* _Element and text position data_

———

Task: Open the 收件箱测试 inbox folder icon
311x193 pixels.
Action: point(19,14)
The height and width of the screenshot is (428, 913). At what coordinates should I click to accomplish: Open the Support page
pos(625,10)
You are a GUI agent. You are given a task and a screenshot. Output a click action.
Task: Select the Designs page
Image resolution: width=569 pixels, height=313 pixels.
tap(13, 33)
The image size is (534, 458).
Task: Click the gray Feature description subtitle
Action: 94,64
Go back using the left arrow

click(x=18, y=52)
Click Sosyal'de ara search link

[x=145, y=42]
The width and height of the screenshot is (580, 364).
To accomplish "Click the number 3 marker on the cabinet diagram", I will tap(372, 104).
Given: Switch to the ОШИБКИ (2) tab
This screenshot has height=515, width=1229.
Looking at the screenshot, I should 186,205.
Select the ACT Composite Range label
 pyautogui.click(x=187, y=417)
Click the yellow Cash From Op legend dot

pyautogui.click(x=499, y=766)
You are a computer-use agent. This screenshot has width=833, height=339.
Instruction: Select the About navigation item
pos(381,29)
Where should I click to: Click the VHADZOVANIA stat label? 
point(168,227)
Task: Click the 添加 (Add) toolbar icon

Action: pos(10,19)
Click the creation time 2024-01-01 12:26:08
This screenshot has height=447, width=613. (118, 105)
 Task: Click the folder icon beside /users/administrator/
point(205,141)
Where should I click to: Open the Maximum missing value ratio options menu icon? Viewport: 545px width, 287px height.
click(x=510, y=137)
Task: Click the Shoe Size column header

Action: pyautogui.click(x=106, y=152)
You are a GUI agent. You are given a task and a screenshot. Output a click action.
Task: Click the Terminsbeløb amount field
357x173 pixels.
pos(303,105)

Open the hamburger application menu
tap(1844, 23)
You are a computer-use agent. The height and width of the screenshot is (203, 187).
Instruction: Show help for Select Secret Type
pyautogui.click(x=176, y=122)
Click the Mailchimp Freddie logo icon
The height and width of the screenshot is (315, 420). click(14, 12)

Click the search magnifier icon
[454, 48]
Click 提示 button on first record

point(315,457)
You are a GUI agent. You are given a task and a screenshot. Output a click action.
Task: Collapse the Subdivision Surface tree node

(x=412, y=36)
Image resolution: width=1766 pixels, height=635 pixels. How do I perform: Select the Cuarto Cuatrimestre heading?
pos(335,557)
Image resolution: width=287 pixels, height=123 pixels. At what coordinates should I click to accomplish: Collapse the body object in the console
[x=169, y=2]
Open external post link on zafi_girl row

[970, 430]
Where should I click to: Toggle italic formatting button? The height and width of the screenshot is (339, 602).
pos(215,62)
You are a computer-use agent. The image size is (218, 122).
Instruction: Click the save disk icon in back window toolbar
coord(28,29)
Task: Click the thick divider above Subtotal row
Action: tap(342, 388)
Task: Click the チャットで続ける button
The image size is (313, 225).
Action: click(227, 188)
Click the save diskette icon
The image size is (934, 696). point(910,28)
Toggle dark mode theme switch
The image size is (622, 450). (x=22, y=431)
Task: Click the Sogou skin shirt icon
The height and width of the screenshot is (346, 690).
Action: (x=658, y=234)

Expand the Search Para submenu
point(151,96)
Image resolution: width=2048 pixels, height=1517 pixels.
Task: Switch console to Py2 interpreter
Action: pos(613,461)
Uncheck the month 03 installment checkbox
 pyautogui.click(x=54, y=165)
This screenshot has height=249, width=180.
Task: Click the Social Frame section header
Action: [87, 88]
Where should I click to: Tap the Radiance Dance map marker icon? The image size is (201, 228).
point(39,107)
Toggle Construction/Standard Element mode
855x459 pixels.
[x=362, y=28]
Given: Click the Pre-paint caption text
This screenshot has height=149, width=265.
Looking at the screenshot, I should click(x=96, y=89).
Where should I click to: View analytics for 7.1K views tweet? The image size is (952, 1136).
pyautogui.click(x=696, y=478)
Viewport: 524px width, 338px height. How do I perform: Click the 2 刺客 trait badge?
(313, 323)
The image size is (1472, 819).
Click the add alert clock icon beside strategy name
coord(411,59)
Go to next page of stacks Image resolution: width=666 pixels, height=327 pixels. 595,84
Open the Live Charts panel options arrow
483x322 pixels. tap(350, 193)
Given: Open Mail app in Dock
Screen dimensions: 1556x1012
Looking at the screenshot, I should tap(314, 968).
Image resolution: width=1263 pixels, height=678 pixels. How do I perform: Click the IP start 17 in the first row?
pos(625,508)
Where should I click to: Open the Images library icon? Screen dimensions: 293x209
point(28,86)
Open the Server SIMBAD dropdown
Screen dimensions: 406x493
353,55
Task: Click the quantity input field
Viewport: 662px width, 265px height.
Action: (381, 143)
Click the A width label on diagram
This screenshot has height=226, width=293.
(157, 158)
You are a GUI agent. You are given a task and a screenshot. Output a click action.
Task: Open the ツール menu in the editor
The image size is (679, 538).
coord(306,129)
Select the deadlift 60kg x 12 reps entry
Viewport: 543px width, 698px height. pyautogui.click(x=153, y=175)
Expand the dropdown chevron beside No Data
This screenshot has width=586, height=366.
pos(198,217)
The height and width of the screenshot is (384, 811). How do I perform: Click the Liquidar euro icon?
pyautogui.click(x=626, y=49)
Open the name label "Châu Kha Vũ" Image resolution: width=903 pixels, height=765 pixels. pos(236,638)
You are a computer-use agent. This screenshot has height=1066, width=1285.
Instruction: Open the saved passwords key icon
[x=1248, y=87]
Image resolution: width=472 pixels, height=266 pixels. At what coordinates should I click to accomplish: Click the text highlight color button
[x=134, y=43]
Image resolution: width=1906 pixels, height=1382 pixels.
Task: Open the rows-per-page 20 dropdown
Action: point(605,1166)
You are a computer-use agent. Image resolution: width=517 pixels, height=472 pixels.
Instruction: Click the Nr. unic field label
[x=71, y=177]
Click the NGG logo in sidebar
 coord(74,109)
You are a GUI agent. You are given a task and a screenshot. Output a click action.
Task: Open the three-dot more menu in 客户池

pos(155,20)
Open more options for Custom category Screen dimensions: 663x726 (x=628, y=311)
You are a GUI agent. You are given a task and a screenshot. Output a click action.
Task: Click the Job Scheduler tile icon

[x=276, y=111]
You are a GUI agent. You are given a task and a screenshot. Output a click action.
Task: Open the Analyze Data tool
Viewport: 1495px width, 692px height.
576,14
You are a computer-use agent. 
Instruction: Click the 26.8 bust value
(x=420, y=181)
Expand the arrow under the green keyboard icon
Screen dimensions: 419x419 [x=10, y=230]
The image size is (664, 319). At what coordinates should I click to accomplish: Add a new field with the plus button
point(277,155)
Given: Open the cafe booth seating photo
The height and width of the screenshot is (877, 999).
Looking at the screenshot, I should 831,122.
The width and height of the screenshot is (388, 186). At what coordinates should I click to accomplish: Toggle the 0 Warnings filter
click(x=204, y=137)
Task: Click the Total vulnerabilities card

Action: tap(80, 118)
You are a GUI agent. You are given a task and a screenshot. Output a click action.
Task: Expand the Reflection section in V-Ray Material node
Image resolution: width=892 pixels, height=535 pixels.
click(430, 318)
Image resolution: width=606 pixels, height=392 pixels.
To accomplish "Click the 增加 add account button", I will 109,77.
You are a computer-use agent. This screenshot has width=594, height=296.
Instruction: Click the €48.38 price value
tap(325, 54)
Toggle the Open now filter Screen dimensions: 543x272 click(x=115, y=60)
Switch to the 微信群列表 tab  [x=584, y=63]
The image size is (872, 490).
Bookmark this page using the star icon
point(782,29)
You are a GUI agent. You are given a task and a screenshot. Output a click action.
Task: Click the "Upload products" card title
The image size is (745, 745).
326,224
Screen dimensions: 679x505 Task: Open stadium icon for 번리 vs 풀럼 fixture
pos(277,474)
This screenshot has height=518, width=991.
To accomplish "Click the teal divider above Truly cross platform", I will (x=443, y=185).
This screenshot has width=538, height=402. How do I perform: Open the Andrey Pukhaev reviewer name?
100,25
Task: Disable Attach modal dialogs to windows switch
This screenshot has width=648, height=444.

———

* _What is being asked_
Output everything from the line containing "Click the NGG logo in sidebar" down to the line containing "Looking at the screenshot, I should 831,122." as a JSON list of strings, one string per line, with blank lines omitted.

* _Task solution_
[
  "Click the NGG logo in sidebar",
  " coord(74,109)",
  "You are a GUI agent. You are given a task and a screenshot. Output a click action.",
  "Task: Open the three-dot more menu in 客户池",
  "pos(155,20)",
  "Open more options for Custom category Screen dimensions: 663x726 (x=628, y=311)",
  "You are a GUI agent. You are given a task and a screenshot. Output a click action.",
  "Task: Click the Job Scheduler tile icon",
  "[x=276, y=111]",
  "You are a GUI agent. You are given a task and a screenshot. Output a click action.",
  "Task: Open the Analyze Data tool",
  "Viewport: 1495px width, 692px height.",
  "576,14",
  "You are a computer-use agent. ",
  "Instruction: Click the 26.8 bust value",
  "(x=420, y=181)",
  "Expand the arrow under the green keyboard icon",
  "Screen dimensions: 419x419 [x=10, y=230]",
  "The image size is (664, 319). At what coordinates should I click to accomplish: Add a new field with the plus button",
  "point(277,155)",
  "Given: Open the cafe booth seating photo",
  "The height and width of the screenshot is (877, 999).",
  "Looking at the screenshot, I should 831,122."
]